Patching popcorn is tough. You'll see every seam. 

The only way to fix it right is to scrape the whole room/rooms down and either skim it smooth or re-texture. 

I don't like 42" wall cabs with 96" ceilings because they leave no room for a decent crown. To fit even a 2 1/4" crown you end up cheating the uppers down and squeezing your backslash space.

However, if the budget is tight--this may be your best bet.

Are you certain the ceilings are 96" exactly?


----------



## ChrWright (Jul 17, 2007)

You have a beam there--is that structural? Where is the transition between the new ceiling and the old popcorn?


----------



## homework (May 21, 2008)

That part does not look like it was dropped down because of it. 
It looks like the load bearing beam. Is there and attic above? 
Check the joists, I bet they join and overlap on top of that beam.


----------



## 06 F150 (Jun 27, 2008)

That's what she said...


----------



## A.W.Davis (Oct 17, 2006)

As already stated

With 8' ceilings, you arent going to have any room for 42" uppers unless you plan on not having crown moulding. 

With the popcorn, scrape the entire area, and retexture. It will look bad with a transition.

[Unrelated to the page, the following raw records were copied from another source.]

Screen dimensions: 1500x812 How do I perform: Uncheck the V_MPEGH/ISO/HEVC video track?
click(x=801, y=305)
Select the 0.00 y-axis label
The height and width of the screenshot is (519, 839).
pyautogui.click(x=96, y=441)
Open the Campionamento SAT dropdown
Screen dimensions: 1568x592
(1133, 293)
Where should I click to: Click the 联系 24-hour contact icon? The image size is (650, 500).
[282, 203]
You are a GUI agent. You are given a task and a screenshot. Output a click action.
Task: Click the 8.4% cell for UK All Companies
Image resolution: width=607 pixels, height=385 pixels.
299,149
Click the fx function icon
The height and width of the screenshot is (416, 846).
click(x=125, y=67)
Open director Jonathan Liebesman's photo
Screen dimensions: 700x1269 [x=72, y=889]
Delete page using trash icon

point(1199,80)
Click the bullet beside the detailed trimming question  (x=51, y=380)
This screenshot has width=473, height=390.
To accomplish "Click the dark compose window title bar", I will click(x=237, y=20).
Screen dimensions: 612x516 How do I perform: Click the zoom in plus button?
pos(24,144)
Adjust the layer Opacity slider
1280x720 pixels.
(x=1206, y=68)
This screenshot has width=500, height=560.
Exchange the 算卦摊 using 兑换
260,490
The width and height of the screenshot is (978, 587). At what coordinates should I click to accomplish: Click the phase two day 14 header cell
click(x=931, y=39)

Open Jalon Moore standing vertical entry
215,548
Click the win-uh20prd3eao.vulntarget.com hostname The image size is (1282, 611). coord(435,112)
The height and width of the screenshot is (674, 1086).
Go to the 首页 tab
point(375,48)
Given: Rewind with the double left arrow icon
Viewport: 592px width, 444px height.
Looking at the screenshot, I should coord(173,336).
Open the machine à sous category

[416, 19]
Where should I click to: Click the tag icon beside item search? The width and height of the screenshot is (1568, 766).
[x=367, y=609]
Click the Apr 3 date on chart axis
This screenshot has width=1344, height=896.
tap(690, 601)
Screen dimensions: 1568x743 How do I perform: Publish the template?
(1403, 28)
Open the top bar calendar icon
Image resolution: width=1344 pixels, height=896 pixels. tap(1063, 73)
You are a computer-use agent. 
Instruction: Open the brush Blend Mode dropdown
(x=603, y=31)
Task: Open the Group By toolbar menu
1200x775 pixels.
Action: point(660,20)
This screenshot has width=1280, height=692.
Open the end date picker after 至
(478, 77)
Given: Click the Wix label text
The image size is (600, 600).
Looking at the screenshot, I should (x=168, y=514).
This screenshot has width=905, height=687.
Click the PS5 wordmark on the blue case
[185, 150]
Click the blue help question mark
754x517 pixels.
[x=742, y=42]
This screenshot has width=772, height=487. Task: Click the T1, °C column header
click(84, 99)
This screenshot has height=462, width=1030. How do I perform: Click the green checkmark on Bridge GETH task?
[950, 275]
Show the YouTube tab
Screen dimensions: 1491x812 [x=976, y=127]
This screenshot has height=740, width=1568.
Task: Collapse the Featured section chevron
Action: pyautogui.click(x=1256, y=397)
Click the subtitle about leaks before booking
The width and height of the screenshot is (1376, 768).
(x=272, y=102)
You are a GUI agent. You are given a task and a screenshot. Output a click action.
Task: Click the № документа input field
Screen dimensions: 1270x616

If the house has a second story above then the beam is more than likely a load bearing beam. If the house does not have a second story I would suspect that the beam, or framing is not load bearing. Based on the hood ducting going straight up into the ceiling, I would say its a single story house.

Happy remodeling.


----------



## send_it_all (Apr 10, 2007)

Also, check the soffits for wiring if you are going to take them out. At least warn the HO that there could be wiring in there that will need to be re-routed. If you are going to use custom cabinets, ask the cabinet shop to make them 39 or 40 inches tall so you can put crown on them


----------



## 06 F150 (Jun 27, 2008)

That's what she said...


----------



## ticktock (Dec 29, 2008)

Tray ceiling.


----------



## cab-guy89 (Apr 9, 2009)

06 F150 said:


> The house is a split level, kitchen is on the top floor.
> 
> 
> 
> ...


there aint much price difference in a 30" and 36" cabinet unless youre custom.but semi customs are pretty much there.


----------



## naptown CR (Feb 20, 2009)

When I run into this situation I will use 36" cabinets as these are a stock size from most cabinet manufacturers. I then build a soffit over the face of the cabinets out of filler material or a base inverted that matches the cabinets. This piece fills out so the crown is startng more or less at the same plane as the doors on overlay cabinets. There is a gap left at the ceiling which I use a large crown to cover. This gives an excellent look, if you are taking out soffits you dont have to finish the drywall at the joint where the soffit is removed (I just fire tape) and a cheap cabinet will look like a million bucks.:thumbsup: Oh almost forgot this will also help hide ceilings that are out of level as the distance between the bottom of the filler or base and the bottom of the crown is spaced farther apart.


----------